Chapter 9. Writing a documentHook

Table of Contents

1. Implementing the DocumentHook interface

A documentHook is some code written in Java™ notified by XXE each time a document (having a given document type) is created, opened, checked for validity, saved to disk and closed.

This is a very general mechanism which has been created to perform semantic validation beyond what can be done using a DTD or XML-Schema alone but which can also be used to perform many other tasks.

A documentHook which:

has been written to be used as an example in this tutorial.

Compile this documentHook by executing ant (see build.xml) in samples/checklinks/. The build creates checklinks.jar.
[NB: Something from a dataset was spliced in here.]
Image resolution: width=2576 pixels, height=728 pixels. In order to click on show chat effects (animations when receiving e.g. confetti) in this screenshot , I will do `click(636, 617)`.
Then test the documentHook by:

  1. Copying checklinks.incl and checklinks.jar to XXE_install_directory/addon/config/xhtml/.

  2. Including checklinks.incl in the XXE configuration file for XHTML which is XXE_install_directory/addon/config/xhtml/xhtml_strict.xxe.

  3. Restarting XXE.

  4. Loading tests/in/sample2.html into XXE and examining all the problems found by the documentHook for this file (click on the Validity tool tab to display the semantic warnings).

How to deploy a documentHook is detailed in Section 7, “documentHook” in XMLmind XML Editor - Configuration and Deployment.

1. Implementing the DocumentHook interface

The DocumentHook interface is very easy to understand:

MethodDescription
documentCreatedInvoked after a document has been created.
documentOpenedInvoked after a document has been opened.
checkingDocumentInvoked before a document conforming to a DTD or schema is validated.
documentCheckedInvoked after a document conforming to a DTD or schema has been validated.
savingDocumentInvoked before a document is saved to disk.
documentSavedInvoked after a document has been saved to disk.
savingDocumentAsInvoked before a document is saved to a different location.
documentSavedAsInvoked after a document has been saved to a different location.
savingDocumentCopyInvoked before a copy of document being edited is saved to disk.
documentCopySavedInvoked after a copy of document being edited has been saved to disk.
copyingDocumentInvoked before a document is copied to a temporary file by a process command.
documentCopiedInvoked after a document has been copied to a temporary file by a process command.
closingDocumentInvoked before the document being edited is closed.
documentClosedInvoked after a document being edited is closed.

The documentHook used as an example in this tutorial just needs to implement the documentChecked method, therefore it extends adapter class DocumentHookBase rather than implement the above interface.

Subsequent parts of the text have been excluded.